Exercise objective — The data shown below should all be retyped exactly.

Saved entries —

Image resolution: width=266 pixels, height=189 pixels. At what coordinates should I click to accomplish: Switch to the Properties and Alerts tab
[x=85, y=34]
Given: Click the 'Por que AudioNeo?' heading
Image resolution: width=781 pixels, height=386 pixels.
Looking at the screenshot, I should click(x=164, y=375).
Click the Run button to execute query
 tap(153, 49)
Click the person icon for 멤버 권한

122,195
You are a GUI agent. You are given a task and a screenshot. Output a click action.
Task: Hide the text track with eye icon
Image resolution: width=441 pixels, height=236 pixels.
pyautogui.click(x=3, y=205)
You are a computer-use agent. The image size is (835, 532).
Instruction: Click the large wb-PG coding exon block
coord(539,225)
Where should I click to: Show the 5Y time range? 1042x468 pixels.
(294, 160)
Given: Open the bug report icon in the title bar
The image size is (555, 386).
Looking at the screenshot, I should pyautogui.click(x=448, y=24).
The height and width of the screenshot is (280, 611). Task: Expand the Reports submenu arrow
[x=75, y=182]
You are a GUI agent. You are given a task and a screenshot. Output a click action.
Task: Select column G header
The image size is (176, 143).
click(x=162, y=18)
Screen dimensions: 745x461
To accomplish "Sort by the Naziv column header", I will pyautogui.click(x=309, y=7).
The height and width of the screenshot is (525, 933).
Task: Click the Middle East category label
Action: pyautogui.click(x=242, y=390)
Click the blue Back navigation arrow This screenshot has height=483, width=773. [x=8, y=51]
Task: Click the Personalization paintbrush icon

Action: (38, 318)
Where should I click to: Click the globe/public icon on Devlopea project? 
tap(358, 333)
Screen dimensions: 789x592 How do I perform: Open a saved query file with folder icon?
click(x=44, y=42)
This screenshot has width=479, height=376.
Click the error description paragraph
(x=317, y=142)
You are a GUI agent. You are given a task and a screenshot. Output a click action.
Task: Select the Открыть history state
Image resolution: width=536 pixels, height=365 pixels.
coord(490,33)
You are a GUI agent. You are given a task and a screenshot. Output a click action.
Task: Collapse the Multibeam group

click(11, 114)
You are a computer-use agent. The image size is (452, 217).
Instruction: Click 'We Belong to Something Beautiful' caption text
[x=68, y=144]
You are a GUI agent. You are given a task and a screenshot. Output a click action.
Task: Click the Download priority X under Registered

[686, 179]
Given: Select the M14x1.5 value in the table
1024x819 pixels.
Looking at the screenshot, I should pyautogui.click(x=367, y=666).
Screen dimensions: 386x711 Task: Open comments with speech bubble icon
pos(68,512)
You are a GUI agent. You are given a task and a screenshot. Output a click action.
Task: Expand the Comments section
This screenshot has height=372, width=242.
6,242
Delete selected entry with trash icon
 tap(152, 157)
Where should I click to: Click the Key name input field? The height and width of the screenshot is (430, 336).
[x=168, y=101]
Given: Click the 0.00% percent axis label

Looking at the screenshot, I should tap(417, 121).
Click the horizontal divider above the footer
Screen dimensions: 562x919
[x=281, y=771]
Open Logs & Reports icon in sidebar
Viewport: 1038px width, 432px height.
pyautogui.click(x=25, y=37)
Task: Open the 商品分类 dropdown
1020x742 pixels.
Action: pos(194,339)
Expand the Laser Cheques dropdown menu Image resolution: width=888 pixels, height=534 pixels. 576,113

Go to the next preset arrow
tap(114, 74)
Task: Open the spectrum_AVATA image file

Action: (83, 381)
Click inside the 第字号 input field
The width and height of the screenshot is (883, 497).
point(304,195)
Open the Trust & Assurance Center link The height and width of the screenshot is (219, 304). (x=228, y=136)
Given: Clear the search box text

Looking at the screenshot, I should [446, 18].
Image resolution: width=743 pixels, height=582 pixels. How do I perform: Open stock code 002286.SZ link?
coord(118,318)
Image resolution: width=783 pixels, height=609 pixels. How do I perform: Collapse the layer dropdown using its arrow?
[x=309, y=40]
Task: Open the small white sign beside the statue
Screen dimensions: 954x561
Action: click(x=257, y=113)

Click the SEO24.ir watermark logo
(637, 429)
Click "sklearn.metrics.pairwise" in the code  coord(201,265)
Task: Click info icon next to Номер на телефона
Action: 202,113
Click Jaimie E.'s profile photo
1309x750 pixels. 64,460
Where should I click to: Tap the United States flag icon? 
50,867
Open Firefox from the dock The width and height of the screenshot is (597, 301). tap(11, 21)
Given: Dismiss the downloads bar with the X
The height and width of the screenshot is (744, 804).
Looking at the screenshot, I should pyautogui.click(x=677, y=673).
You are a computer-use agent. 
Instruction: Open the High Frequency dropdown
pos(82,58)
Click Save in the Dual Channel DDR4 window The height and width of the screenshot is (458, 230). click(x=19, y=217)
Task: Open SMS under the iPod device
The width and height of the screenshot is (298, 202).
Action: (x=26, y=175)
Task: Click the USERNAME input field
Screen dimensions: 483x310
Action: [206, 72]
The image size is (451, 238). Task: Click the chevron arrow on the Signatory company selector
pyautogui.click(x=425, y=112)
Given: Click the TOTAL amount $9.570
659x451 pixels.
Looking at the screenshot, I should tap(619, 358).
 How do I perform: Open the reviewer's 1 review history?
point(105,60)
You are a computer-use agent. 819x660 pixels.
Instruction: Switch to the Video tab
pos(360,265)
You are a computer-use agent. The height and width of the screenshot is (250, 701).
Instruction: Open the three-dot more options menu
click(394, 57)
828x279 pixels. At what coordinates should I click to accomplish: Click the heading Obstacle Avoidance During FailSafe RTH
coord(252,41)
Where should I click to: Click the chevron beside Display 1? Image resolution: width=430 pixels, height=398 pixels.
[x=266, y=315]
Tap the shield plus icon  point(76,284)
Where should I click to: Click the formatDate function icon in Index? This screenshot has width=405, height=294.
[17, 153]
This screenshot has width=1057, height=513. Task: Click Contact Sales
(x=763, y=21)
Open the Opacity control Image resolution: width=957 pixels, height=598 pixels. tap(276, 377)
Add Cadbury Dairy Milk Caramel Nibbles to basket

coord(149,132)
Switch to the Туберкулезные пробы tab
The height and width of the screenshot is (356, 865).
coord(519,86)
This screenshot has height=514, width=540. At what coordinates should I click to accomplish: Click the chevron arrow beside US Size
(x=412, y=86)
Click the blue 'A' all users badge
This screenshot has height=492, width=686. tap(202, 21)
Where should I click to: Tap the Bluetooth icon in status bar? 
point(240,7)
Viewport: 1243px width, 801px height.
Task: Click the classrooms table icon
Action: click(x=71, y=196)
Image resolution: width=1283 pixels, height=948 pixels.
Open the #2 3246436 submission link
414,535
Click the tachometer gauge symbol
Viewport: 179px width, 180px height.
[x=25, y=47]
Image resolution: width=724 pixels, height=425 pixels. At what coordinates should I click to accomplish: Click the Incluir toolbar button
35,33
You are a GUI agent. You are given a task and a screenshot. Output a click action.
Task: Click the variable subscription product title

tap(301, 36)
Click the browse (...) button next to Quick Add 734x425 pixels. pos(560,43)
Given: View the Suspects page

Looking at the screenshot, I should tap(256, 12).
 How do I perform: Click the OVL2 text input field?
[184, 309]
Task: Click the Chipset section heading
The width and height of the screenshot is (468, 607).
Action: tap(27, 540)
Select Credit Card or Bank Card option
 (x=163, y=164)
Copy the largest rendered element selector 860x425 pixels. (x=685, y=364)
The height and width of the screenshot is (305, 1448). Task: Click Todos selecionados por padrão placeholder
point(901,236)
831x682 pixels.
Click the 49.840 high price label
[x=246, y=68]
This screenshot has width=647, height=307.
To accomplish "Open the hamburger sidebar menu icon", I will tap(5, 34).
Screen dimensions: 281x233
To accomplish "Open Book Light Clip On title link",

Response area —
Image resolution: width=266 pixels, height=189 pixels. At what coordinates should I click to accomplish: Switch to the Properties and Alerts tab
[x=85, y=34]
Given: Click the 'Por que AudioNeo?' heading
Image resolution: width=781 pixels, height=386 pixels.
Looking at the screenshot, I should click(x=164, y=375).
Click the Run button to execute query
 tap(153, 49)
Click the person icon for 멤버 권한

122,195
You are a GUI agent. You are given a task and a screenshot. Output a click action.
Task: Hide the text track with eye icon
Image resolution: width=441 pixels, height=236 pixels.
pyautogui.click(x=3, y=205)
You are a computer-use agent. The image size is (835, 532).
Instruction: Click the large wb-PG coding exon block
coord(539,225)
Where should I click to: Show the 5Y time range? 1042x468 pixels.
(294, 160)
Given: Open the bug report icon in the title bar
The image size is (555, 386).
Looking at the screenshot, I should pyautogui.click(x=448, y=24).
The height and width of the screenshot is (280, 611). Task: Expand the Reports submenu arrow
[x=75, y=182]
You are a GUI agent. You are given a task and a screenshot. Output a click action.
Task: Select column G header
The image size is (176, 143).
click(x=162, y=18)
Screen dimensions: 745x461
To accomplish "Sort by the Naziv column header", I will pyautogui.click(x=309, y=7).
The height and width of the screenshot is (525, 933).
Task: Click the Middle East category label
Action: pyautogui.click(x=242, y=390)
Click the blue Back navigation arrow This screenshot has height=483, width=773. [x=8, y=51]
Task: Click the Personalization paintbrush icon

Action: (38, 318)
Where should I click to: Click the globe/public icon on Devlopea project? 
tap(358, 333)
Screen dimensions: 789x592 How do I perform: Open a saved query file with folder icon?
click(x=44, y=42)
This screenshot has width=479, height=376.
Click the error description paragraph
(x=317, y=142)
You are a GUI agent. You are given a task and a screenshot. Output a click action.
Task: Select the Открыть history state
Image resolution: width=536 pixels, height=365 pixels.
coord(490,33)
You are a GUI agent. You are given a task and a screenshot. Output a click action.
Task: Collapse the Multibeam group

click(11, 114)
You are a computer-use agent. The image size is (452, 217).
Instruction: Click 'We Belong to Something Beautiful' caption text
[x=68, y=144]
You are a GUI agent. You are given a task and a screenshot. Output a click action.
Task: Click the Download priority X under Registered

[686, 179]
Given: Select the M14x1.5 value in the table
1024x819 pixels.
Looking at the screenshot, I should pyautogui.click(x=367, y=666).
Screen dimensions: 386x711 Task: Open comments with speech bubble icon
pos(68,512)
You are a GUI agent. You are given a task and a screenshot. Output a click action.
Task: Expand the Comments section
This screenshot has height=372, width=242.
6,242
Delete selected entry with trash icon
 tap(152, 157)
Where should I click to: Click the Key name input field? The height and width of the screenshot is (430, 336).
[x=168, y=101]
Given: Click the 0.00% percent axis label

Looking at the screenshot, I should tap(417, 121).
Click the horizontal divider above the footer
Screen dimensions: 562x919
[x=281, y=771]
Open Logs & Reports icon in sidebar
Viewport: 1038px width, 432px height.
pyautogui.click(x=25, y=37)
Task: Open the 商品分类 dropdown
1020x742 pixels.
Action: pos(194,339)
Expand the Laser Cheques dropdown menu Image resolution: width=888 pixels, height=534 pixels. 576,113

Go to the next preset arrow
tap(114, 74)
Task: Open the spectrum_AVATA image file

Action: (83, 381)
Click inside the 第字号 input field
The width and height of the screenshot is (883, 497).
point(304,195)
Open the Trust & Assurance Center link The height and width of the screenshot is (219, 304). (x=228, y=136)
Given: Clear the search box text

Looking at the screenshot, I should [446, 18].
Image resolution: width=743 pixels, height=582 pixels. How do I perform: Open stock code 002286.SZ link?
coord(118,318)
Image resolution: width=783 pixels, height=609 pixels. How do I perform: Collapse the layer dropdown using its arrow?
[x=309, y=40]
Task: Open the small white sign beside the statue
Screen dimensions: 954x561
Action: click(x=257, y=113)

Click the SEO24.ir watermark logo
(637, 429)
Click "sklearn.metrics.pairwise" in the code  coord(201,265)
Task: Click info icon next to Номер на телефона
Action: 202,113
Click Jaimie E.'s profile photo
1309x750 pixels. 64,460
Where should I click to: Tap the United States flag icon? 
50,867
Open Firefox from the dock The width and height of the screenshot is (597, 301). tap(11, 21)
Given: Dismiss the downloads bar with the X
The height and width of the screenshot is (744, 804).
Looking at the screenshot, I should pyautogui.click(x=677, y=673).
You are a computer-use agent. 
Instruction: Open the High Frequency dropdown
pos(82,58)
Click Save in the Dual Channel DDR4 window The height and width of the screenshot is (458, 230). click(x=19, y=217)
Task: Open SMS under the iPod device
The width and height of the screenshot is (298, 202).
Action: (x=26, y=175)
Task: Click the USERNAME input field
Screen dimensions: 483x310
Action: [206, 72]
The image size is (451, 238). Task: Click the chevron arrow on the Signatory company selector
pyautogui.click(x=425, y=112)
Given: Click the TOTAL amount $9.570
659x451 pixels.
Looking at the screenshot, I should tap(619, 358).
 How do I perform: Open the reviewer's 1 review history?
point(105,60)
You are a computer-use agent. 819x660 pixels.
Instruction: Switch to the Video tab
pos(360,265)
You are a computer-use agent. The height and width of the screenshot is (250, 701).
Instruction: Open the three-dot more options menu
click(394, 57)
828x279 pixels. At what coordinates should I click to accomplish: Click the heading Obstacle Avoidance During FailSafe RTH
coord(252,41)
Where should I click to: Click the chevron beside Display 1? Image resolution: width=430 pixels, height=398 pixels.
[x=266, y=315]
Tap the shield plus icon  point(76,284)
Where should I click to: Click the formatDate function icon in Index? This screenshot has width=405, height=294.
[17, 153]
This screenshot has width=1057, height=513. Task: Click Contact Sales
(x=763, y=21)
Open the Opacity control Image resolution: width=957 pixels, height=598 pixels. tap(276, 377)
Add Cadbury Dairy Milk Caramel Nibbles to basket

coord(149,132)
Switch to the Туберкулезные пробы tab
The height and width of the screenshot is (356, 865).
coord(519,86)
This screenshot has height=514, width=540. At what coordinates should I click to accomplish: Click the chevron arrow beside US Size
(x=412, y=86)
Click the blue 'A' all users badge
This screenshot has height=492, width=686. tap(202, 21)
Where should I click to: Tap the Bluetooth icon in status bar? 
point(240,7)
Viewport: 1243px width, 801px height.
Task: Click the classrooms table icon
Action: click(x=71, y=196)
Image resolution: width=1283 pixels, height=948 pixels.
Open the #2 3246436 submission link
414,535
Click the tachometer gauge symbol
Viewport: 179px width, 180px height.
[x=25, y=47]
Image resolution: width=724 pixels, height=425 pixels. At what coordinates should I click to accomplish: Click the Incluir toolbar button
35,33
You are a GUI agent. You are given a task and a screenshot. Output a click action.
Task: Click the variable subscription product title

tap(301, 36)
Click the browse (...) button next to Quick Add 734x425 pixels. pos(560,43)
Given: View the Suspects page

Looking at the screenshot, I should tap(256, 12).
 How do I perform: Click the OVL2 text input field?
[184, 309]
Task: Click the Chipset section heading
The width and height of the screenshot is (468, 607).
Action: tap(27, 540)
Select Credit Card or Bank Card option
 (x=163, y=164)
Copy the largest rendered element selector 860x425 pixels. (x=685, y=364)
The height and width of the screenshot is (305, 1448). Task: Click Todos selecionados por padrão placeholder
point(901,236)
831x682 pixels.
Click the 49.840 high price label
[x=246, y=68]
This screenshot has width=647, height=307.
To accomplish "Open the hamburger sidebar menu icon", I will tap(5, 34).
Screen dimensions: 281x233
To accomplish "Open Book Light Clip On title link",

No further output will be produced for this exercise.